Task to carry out >>
Among the lines below, restate word for word only those from the line with "Focus the Item" through the line with "This screenshot has width=864, height=778.", with both end lines kept.

The input >>
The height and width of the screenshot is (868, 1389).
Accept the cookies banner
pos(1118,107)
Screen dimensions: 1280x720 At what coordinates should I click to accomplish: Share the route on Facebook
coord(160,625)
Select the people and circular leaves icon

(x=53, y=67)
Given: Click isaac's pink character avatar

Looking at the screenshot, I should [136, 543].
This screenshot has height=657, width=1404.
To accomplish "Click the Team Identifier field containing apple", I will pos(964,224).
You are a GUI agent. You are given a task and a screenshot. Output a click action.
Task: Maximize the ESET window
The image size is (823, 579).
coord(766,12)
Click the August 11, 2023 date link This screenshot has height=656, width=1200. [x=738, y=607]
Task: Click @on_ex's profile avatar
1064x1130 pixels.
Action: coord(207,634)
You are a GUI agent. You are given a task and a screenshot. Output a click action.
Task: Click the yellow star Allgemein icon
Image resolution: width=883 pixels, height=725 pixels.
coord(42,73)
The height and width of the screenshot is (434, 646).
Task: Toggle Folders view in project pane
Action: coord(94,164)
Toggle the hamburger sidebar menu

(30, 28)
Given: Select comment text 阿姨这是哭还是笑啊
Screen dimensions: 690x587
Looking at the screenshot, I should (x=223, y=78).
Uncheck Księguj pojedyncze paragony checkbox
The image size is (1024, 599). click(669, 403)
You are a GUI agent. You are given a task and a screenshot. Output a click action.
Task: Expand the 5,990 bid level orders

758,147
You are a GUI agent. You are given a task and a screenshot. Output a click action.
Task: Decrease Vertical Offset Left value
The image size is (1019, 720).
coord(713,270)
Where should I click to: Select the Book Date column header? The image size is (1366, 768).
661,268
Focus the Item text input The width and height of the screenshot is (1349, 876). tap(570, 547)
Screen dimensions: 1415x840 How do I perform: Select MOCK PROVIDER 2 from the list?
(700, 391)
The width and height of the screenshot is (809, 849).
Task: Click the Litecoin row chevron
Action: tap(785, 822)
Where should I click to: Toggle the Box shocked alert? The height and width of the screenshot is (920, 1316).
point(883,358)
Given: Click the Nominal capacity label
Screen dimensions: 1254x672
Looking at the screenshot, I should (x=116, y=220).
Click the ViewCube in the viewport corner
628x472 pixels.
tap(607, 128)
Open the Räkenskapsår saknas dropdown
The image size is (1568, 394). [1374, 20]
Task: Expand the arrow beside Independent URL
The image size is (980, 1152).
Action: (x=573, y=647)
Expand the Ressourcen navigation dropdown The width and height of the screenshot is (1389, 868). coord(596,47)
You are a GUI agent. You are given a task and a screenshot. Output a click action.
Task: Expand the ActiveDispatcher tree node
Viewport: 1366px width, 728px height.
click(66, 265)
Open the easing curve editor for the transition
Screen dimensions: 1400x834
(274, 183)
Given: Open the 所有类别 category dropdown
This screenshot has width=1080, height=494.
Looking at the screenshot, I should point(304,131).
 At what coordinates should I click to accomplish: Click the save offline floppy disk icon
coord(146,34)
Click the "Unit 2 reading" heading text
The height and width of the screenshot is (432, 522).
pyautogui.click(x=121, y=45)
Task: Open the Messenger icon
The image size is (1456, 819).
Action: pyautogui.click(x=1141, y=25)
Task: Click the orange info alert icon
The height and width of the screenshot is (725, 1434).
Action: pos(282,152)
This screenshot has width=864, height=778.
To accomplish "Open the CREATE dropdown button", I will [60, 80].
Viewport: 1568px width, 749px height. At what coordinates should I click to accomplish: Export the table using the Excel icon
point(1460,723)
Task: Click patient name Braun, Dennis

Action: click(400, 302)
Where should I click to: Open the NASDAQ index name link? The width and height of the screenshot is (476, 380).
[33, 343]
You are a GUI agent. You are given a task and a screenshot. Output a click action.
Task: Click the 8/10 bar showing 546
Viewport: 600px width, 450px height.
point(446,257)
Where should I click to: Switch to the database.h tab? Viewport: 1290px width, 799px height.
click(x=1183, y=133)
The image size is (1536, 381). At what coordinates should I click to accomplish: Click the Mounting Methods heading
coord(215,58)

Reply >>
Focus the Item text input The width and height of the screenshot is (1349, 876). tap(570, 547)
Screen dimensions: 1415x840 How do I perform: Select MOCK PROVIDER 2 from the list?
(700, 391)
The width and height of the screenshot is (809, 849).
Task: Click the Litecoin row chevron
Action: tap(785, 822)
Where should I click to: Toggle the Box shocked alert? The height and width of the screenshot is (920, 1316).
point(883,358)
Given: Click the Nominal capacity label
Screen dimensions: 1254x672
Looking at the screenshot, I should (x=116, y=220).
Click the ViewCube in the viewport corner
628x472 pixels.
tap(607, 128)
Open the Räkenskapsår saknas dropdown
The image size is (1568, 394). [1374, 20]
Task: Expand the arrow beside Independent URL
The image size is (980, 1152).
Action: (x=573, y=647)
Expand the Ressourcen navigation dropdown The width and height of the screenshot is (1389, 868). coord(596,47)
You are a GUI agent. You are given a task and a screenshot. Output a click action.
Task: Expand the ActiveDispatcher tree node
Viewport: 1366px width, 728px height.
click(66, 265)
Open the easing curve editor for the transition
Screen dimensions: 1400x834
(274, 183)
Given: Open the 所有类别 category dropdown
This screenshot has width=1080, height=494.
Looking at the screenshot, I should point(304,131).
 At what coordinates should I click to accomplish: Click the save offline floppy disk icon
coord(146,34)
Click the "Unit 2 reading" heading text
The height and width of the screenshot is (432, 522).
pyautogui.click(x=121, y=45)
Task: Open the Messenger icon
The image size is (1456, 819).
Action: pyautogui.click(x=1141, y=25)
Task: Click the orange info alert icon
The height and width of the screenshot is (725, 1434).
Action: pos(282,152)
This screenshot has width=864, height=778.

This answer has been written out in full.